* Goal of the exercise *
Please rewrite each line of the data below, replacing "Viewport" with "Window" and leaving everything else unchanged. Leave the pictures out of your answer.
BEGIN Records for the exercise
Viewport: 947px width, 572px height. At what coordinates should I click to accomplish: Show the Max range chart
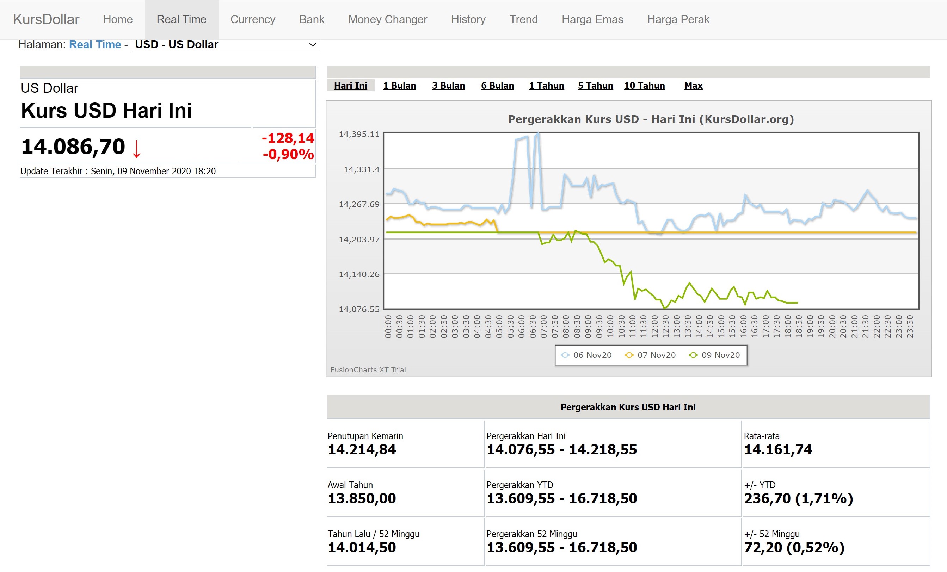pyautogui.click(x=693, y=86)
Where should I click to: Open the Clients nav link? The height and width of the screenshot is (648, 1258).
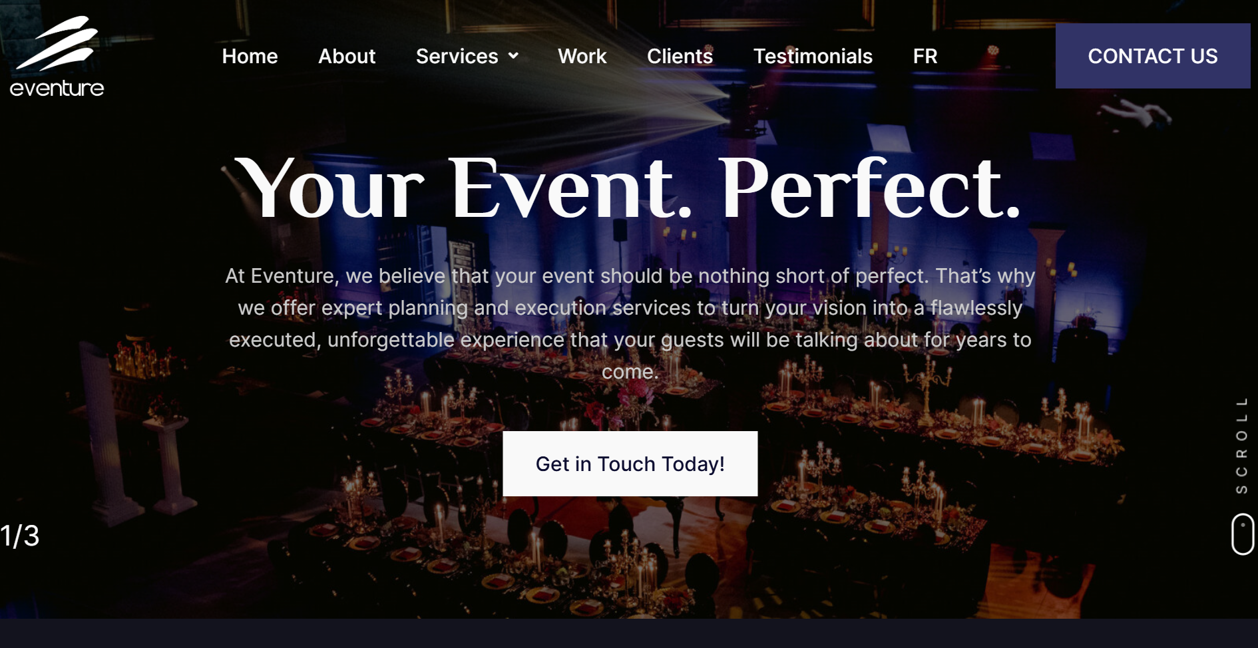(680, 56)
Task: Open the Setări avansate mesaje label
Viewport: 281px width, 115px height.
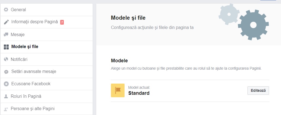Action: point(34,72)
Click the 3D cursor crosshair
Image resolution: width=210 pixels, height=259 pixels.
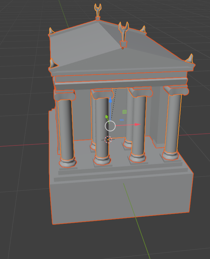[x=108, y=139]
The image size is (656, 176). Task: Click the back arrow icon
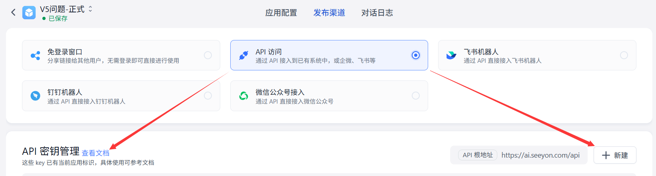point(13,12)
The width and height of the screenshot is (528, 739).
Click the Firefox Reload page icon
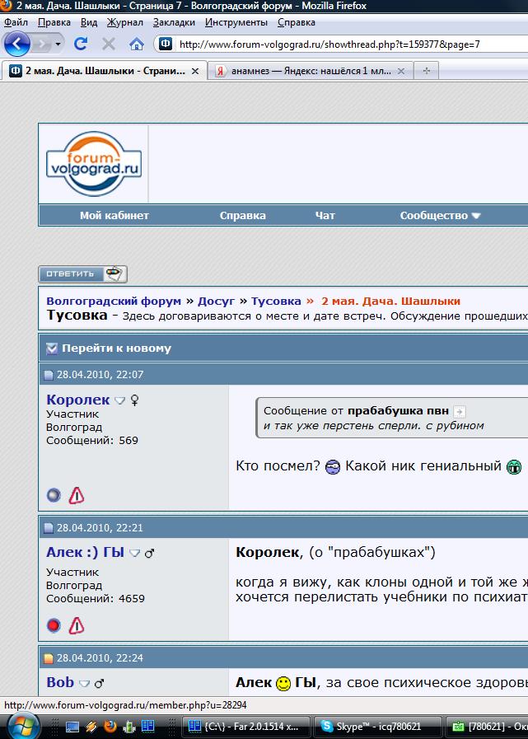[x=81, y=44]
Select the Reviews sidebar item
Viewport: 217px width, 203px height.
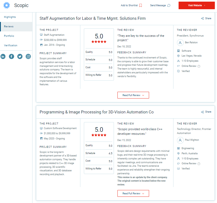click(16, 27)
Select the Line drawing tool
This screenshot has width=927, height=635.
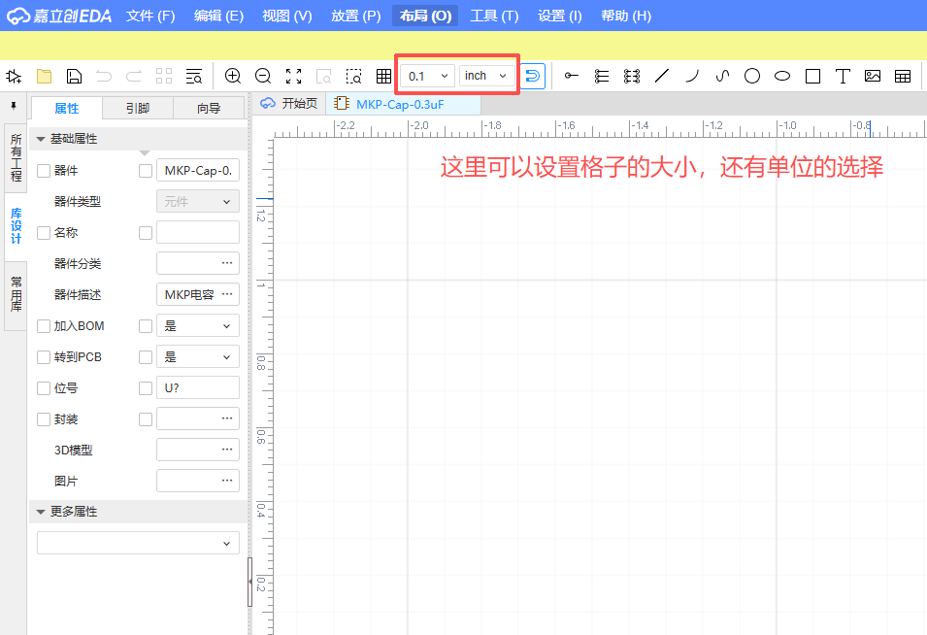click(663, 75)
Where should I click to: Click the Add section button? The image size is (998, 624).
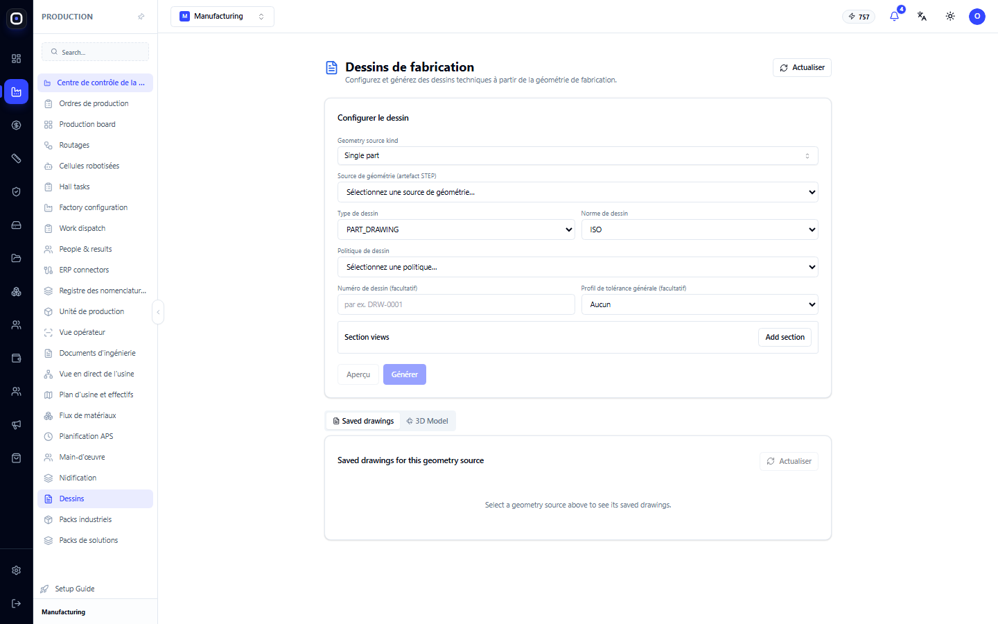(x=785, y=337)
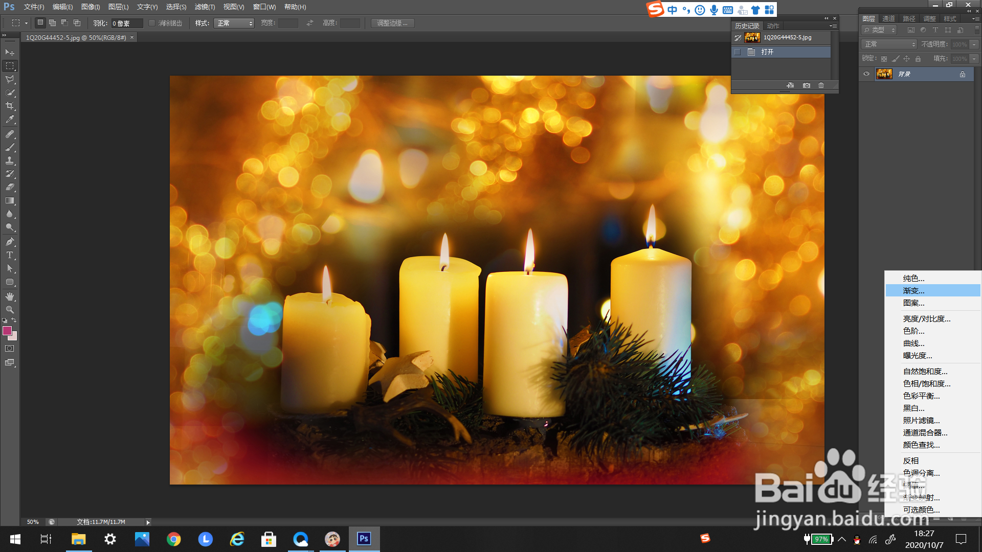Expand the 不透明度 opacity dropdown arrow
The height and width of the screenshot is (552, 982).
(974, 44)
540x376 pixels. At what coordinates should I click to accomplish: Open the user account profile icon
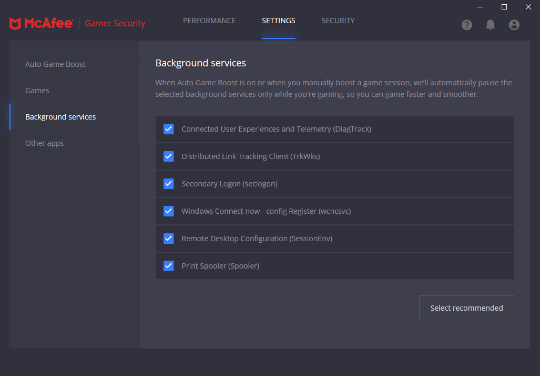pos(514,25)
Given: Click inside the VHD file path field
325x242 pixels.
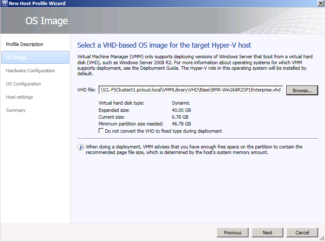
END Records for the exercise
* The completed task *
Window: 947px width, 572px height. At what coordinates should I click to accomplish: Show the Max range chart
pyautogui.click(x=693, y=86)
Where should I click to: Open the Clients nav link? The height and width of the screenshot is (648, 1258).
(680, 56)
Task: Open the Setări avansate mesaje label
Window: 281px width, 115px height.
Action: point(34,72)
Click the 3D cursor crosshair
Image resolution: width=210 pixels, height=259 pixels.
[x=108, y=139]
The image size is (656, 176). Task: Click the back arrow icon
point(13,12)
The width and height of the screenshot is (528, 739).
Click the Firefox Reload page icon
[x=81, y=44]
Select the Reviews sidebar item
Window: 217px width, 203px height.
click(16, 27)
Select the Line drawing tool
This screenshot has width=927, height=635.
click(663, 75)
Where should I click to: Click the Add section button? The image size is (998, 624).
(x=785, y=337)
Expand the 不透明度 opacity dropdown arrow
The height and width of the screenshot is (552, 982).
(974, 44)
540x376 pixels. At what coordinates should I click to accomplish: Open the user account profile icon
pos(514,25)
Given: Click inside the VHD file path field
325x242 pixels.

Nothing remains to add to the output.